There have been growing concerns about how COVID-19 could affect the heart, which is of particular worry in college sports because of an affliction called myocarditis, an inflammation of the heart muscle that can be caused by infections like coronavirus. Dr. Mitchell Elkind, president of the American Heart Association said although there’s not necessarily anything that makes college athletes like football players more likely to get the affliction, it can still be worrisome.
Sports Illustrated reported that myocarditis cases in college football are not many, the possible damage that can be done on players is significant. Even without coronavirus, the affliction accounts for 2-5 percent of all sudden deaths in U.S. sports. At least one college football player had an enlarged heart after contracting the disease.

The NCAA has not discussed the number of players with myocarditis brought on by COVID-19, but individual conferences are beginning to notice that it is present.
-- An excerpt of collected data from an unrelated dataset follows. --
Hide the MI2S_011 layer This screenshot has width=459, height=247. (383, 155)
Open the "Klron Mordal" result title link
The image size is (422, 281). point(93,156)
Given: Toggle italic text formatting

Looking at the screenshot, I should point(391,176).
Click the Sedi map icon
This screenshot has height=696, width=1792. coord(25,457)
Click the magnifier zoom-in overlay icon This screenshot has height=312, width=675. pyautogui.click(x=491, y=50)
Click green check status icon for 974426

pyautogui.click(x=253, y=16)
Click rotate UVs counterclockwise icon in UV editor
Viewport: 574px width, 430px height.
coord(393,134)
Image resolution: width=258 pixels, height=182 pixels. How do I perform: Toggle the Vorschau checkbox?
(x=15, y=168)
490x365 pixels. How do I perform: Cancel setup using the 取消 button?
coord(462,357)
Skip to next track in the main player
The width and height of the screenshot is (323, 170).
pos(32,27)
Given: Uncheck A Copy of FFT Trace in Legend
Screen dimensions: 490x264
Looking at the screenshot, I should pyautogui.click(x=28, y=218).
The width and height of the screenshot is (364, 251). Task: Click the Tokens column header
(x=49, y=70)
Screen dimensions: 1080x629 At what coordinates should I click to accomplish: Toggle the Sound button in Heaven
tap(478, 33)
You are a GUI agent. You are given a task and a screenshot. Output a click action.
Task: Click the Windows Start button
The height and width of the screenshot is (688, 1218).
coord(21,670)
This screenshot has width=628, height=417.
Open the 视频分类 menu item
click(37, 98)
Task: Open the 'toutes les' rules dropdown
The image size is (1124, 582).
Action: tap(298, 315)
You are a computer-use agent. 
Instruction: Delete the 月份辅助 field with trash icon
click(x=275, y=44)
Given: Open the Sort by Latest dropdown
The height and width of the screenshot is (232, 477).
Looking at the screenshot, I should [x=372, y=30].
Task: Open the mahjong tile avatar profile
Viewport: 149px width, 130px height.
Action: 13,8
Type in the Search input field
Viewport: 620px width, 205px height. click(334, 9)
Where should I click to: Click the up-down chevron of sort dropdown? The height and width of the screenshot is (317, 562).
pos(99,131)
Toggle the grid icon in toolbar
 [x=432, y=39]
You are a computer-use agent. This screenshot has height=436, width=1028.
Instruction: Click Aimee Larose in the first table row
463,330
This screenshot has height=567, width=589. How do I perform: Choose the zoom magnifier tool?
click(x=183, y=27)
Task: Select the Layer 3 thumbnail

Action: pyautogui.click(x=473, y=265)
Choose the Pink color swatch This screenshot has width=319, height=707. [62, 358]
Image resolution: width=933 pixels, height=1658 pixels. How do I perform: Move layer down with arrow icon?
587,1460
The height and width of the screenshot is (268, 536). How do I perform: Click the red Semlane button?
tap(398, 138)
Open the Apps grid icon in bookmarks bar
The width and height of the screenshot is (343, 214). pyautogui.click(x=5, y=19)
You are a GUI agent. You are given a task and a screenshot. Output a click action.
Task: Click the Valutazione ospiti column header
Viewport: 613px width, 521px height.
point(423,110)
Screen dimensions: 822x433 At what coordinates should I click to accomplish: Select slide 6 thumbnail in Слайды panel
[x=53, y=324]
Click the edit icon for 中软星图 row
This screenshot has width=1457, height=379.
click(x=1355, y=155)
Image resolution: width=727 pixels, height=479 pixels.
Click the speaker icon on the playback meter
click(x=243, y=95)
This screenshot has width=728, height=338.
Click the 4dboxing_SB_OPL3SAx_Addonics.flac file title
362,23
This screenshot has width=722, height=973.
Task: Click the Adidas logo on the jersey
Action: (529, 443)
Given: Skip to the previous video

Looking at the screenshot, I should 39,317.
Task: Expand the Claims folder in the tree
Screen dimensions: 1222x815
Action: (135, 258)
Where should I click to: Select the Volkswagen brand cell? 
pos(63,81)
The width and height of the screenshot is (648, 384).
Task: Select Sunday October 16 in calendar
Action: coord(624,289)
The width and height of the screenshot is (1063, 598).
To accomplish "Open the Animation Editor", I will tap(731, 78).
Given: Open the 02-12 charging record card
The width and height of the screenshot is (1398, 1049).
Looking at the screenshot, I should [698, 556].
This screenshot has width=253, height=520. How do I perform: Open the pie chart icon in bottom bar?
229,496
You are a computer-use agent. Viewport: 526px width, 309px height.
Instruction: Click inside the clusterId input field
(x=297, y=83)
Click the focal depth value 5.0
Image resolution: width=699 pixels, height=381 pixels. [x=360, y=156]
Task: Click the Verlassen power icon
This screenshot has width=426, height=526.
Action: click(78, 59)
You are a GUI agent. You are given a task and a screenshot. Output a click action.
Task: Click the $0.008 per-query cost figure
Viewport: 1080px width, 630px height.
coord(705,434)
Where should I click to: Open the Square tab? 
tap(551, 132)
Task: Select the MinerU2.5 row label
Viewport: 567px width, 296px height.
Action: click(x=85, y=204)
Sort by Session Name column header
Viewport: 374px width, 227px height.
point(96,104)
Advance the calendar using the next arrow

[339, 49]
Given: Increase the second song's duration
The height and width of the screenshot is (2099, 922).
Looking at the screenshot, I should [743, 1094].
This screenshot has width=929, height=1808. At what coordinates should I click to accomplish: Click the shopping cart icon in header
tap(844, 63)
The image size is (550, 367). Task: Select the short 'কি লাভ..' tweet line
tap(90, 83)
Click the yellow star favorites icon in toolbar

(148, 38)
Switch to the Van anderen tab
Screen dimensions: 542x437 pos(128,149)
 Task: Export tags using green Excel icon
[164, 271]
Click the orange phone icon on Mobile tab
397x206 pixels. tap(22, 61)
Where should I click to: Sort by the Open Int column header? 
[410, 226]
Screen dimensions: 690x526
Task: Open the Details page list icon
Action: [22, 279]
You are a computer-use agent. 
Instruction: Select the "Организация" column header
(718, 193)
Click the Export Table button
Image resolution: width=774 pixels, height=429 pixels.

According to The Athletic, the Big-10 conference knows of at least 10 players who are afflicted with myocarditis, and Dr. Matthew Martinez, director of sports cardiology for Atlantic Health System told ESPN that he has received calls from major college football programs describing more than a dozen athletes with heart injuries from myocarditis.
The condition is something that doctors are keeping a closer eye on in student athletes, but it is unclear because how it might affect someone who is as fit as a young football player would be different than someone who is not in the same shape. It is something the AHA is monitoring, though.

FOOTBALL DREAMS DEFERRED

Leonard said that he had some initial concern about myocarditis, but only dealt with breathing problems. “They did some tests and took it to the lab and got the results and said I was fine,” he said. “I had some heart pain, but it wasn’t severe, it was mostly my lungs.”
“What’s happening now is athletic programs are looking more closely for it.,” said Elkind, who is also a Columbia University professor of neurology and epidemiology, to BET.com. “The thing now is that we’re having more tests. In studies where they look at a couple hundred people who are young and have no history of poor health,  when they look at heart scans, that's where we've seen these cases come up.
“When programs hear of this and test their athletes through cardiac tests, they’re more likely to find these abnormalities. The thing that I think people are most concerned about is that if they do exercise, at a high level like sprinting, it might not affect the weekend jogger but if you’re playing football will it affect you, so that’s something we are worried about.”
For Leonard, opting out meant his final year playing would not materialize and he has decided to focus on graduating in the spring. He feels Auburn did a lot to try to prevent the spread of the disease, but there was only so much the school could do, including regular testing, but he also feels the administration could have waited longer to bring students back.
“You got kids who are getting the virus and they're not doing too well, after the fact,” he said. “They should have just pushed it back more or canceled the whole thing and we wouldn't be in this spot.”
As for his own situation, Leonard says that with his opt-out, that means his football career is over. He has been into music for the past two years and he also wants to focus on graduating this spring.

“I came to a realization that I’m done with football,” he said. “I’ve got the opportunity to opt out and just get my education.”